Belloy-en-France () is a commune in the Val-d'Oise department in Île-de-France in northern France. Belloy–Saint-Martin station has rail connections to Luzarches, Sarcelles and Paris.

Monuments
The Saint Georges church was built in the 13th century on the site of a primitive shrine, a very early place of pilgrimage. The façade is in Renaissance style; the gate, sometimes attributed to Jean Bullant, consists of a tympanum leading to columns grooved in Corinthian capitals, the whole surrounded by a very decorated classic entablature, surmounted in the extremities by two roof lanterns. The salamander and the initials of the king Francis I of France appear on the spandrels.
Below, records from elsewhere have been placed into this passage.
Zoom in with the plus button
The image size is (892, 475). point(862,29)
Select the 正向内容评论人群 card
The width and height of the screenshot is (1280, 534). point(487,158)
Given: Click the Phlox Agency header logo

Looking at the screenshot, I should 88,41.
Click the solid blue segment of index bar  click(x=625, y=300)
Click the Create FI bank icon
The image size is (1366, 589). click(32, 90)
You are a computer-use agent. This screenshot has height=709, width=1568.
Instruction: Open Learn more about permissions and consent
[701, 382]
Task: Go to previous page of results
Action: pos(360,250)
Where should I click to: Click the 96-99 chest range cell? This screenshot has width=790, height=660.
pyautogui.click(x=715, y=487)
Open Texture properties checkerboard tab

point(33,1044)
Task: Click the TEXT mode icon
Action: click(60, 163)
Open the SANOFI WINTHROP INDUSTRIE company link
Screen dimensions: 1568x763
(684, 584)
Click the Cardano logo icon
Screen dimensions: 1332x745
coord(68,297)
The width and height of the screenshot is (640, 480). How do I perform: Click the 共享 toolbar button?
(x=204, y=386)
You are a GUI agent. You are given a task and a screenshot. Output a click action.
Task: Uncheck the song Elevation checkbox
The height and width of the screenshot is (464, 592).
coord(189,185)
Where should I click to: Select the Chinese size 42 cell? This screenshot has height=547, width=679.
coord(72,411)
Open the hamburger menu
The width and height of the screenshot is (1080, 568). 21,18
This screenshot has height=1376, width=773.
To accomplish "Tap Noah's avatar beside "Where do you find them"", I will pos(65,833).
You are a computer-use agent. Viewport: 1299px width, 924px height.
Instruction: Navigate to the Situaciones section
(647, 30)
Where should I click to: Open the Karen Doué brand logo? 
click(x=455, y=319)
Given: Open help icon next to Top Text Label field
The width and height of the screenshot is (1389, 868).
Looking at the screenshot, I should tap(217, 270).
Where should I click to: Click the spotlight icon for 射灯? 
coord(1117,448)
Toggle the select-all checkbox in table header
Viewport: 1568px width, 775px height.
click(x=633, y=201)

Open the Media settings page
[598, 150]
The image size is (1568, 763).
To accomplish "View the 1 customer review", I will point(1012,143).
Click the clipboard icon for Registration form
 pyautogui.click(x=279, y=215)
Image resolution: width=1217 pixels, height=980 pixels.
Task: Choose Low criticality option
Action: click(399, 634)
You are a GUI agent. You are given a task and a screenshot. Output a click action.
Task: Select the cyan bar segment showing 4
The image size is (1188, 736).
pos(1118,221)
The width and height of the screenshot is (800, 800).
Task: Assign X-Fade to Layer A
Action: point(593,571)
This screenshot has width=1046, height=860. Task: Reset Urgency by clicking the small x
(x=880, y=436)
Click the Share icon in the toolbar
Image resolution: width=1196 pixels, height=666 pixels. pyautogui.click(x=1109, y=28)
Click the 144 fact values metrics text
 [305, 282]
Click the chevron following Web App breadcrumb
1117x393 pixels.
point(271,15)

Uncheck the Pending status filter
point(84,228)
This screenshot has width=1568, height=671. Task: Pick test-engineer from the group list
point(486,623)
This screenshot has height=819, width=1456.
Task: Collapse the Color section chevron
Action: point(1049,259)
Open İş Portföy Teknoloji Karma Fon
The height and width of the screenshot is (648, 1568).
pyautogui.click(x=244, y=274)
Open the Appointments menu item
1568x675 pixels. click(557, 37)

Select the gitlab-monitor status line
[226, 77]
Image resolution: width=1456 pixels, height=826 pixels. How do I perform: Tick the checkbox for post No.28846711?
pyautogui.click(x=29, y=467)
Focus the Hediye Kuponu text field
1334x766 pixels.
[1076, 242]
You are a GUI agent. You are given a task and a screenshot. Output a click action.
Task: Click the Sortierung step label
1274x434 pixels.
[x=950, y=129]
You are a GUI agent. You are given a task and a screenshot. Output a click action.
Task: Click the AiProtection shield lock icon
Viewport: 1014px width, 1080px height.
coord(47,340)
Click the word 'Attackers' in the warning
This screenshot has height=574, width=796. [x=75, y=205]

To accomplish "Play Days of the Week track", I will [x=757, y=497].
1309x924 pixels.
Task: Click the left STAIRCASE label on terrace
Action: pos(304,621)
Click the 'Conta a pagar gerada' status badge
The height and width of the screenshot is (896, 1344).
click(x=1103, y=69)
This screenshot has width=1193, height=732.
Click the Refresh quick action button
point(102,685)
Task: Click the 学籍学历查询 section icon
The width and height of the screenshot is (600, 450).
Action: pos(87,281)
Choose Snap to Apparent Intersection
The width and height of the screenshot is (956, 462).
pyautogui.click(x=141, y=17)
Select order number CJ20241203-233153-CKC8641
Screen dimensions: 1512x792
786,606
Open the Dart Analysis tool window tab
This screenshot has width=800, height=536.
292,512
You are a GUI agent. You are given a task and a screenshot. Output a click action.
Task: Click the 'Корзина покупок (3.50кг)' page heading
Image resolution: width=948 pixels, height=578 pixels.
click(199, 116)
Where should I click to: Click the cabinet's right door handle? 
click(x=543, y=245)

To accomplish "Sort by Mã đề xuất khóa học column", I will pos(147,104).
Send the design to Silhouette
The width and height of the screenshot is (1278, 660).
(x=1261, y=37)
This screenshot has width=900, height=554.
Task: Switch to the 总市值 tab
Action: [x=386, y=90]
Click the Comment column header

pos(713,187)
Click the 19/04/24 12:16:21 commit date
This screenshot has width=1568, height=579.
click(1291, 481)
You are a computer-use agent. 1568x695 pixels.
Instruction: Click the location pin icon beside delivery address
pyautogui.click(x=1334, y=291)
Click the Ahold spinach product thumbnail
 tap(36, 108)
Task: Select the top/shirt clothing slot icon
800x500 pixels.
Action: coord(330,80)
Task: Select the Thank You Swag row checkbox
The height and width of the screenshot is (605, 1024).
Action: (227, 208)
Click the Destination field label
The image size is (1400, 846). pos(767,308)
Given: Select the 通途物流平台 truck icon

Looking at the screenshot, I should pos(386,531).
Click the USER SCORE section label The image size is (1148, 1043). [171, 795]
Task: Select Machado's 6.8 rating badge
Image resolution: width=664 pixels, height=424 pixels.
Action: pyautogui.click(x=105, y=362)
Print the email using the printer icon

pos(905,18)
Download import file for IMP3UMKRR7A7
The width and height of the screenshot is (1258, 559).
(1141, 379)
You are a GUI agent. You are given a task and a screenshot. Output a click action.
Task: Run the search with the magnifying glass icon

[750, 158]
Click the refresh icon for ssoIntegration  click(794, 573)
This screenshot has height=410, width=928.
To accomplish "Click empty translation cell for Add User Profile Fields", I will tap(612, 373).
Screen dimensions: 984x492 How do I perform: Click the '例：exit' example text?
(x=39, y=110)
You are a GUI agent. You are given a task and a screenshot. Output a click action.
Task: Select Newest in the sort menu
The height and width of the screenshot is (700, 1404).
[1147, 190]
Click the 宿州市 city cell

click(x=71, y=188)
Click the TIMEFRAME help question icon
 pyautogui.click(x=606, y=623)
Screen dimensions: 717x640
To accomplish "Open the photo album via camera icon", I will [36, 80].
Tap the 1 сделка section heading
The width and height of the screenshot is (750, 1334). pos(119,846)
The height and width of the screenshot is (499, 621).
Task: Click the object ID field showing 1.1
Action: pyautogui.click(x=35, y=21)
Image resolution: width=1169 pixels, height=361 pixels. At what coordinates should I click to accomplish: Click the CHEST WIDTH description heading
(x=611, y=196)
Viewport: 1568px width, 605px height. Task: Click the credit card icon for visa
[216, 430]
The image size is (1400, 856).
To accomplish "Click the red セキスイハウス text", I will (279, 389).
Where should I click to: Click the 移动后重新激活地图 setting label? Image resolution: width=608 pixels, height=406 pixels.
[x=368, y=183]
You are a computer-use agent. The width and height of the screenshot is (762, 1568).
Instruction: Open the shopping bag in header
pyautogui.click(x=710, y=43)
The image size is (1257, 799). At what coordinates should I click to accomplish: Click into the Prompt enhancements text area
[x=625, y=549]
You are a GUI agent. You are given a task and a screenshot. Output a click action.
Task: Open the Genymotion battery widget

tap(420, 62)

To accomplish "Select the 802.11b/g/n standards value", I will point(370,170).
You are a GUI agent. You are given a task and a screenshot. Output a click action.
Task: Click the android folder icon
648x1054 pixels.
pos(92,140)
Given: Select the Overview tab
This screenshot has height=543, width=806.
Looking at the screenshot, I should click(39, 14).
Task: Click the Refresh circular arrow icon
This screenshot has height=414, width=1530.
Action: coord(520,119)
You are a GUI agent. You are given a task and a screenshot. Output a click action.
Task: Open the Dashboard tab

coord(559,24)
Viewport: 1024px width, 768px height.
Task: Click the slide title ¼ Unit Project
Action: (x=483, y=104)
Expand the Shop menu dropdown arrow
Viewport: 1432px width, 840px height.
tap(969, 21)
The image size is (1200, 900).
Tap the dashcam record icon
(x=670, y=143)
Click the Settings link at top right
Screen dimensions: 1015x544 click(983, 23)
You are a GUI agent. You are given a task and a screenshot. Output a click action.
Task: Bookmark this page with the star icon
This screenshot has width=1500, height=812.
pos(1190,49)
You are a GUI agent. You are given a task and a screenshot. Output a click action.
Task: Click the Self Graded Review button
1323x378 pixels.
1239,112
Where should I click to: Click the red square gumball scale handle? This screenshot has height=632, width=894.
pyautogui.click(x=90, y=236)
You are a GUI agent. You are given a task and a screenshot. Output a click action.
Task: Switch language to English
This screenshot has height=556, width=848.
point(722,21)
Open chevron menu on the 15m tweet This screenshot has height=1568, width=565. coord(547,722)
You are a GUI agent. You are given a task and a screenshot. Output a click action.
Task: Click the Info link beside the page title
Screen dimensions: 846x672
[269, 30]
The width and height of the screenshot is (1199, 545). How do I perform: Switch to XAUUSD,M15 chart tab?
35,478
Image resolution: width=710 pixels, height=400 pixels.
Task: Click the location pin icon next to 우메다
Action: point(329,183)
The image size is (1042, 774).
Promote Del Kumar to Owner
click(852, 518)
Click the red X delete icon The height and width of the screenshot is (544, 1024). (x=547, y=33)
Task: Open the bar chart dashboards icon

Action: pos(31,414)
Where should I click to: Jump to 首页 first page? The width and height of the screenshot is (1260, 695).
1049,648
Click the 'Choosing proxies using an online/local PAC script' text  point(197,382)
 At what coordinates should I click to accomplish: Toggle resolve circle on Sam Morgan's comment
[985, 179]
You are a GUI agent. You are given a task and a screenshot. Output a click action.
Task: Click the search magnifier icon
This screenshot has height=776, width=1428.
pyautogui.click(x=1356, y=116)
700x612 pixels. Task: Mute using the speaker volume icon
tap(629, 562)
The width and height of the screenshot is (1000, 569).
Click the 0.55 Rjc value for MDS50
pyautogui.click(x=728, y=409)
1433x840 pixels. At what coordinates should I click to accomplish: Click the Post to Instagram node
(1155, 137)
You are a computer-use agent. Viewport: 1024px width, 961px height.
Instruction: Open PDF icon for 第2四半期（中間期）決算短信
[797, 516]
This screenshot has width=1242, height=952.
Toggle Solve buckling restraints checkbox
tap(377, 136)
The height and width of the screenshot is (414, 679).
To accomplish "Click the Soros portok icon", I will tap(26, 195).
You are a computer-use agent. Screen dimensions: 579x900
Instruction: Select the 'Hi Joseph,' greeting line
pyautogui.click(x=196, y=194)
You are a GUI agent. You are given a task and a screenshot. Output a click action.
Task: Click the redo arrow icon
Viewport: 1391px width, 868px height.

The base of the bell tower and the chapel of the Virgin Mary are the oldest parts of the building. The choir has a rib vault, strengthened by liernes in the nave and the aisles.

The stone baptismal fonts date from 1524 and are decorated with bas-reliefs representing plants. The building also has a gravestone in double effigy of Guillaume de Belloy, a pulpit and an 18th-century panellings, opposite a 17th-century banc d'œuvre  surmounted by a pediment.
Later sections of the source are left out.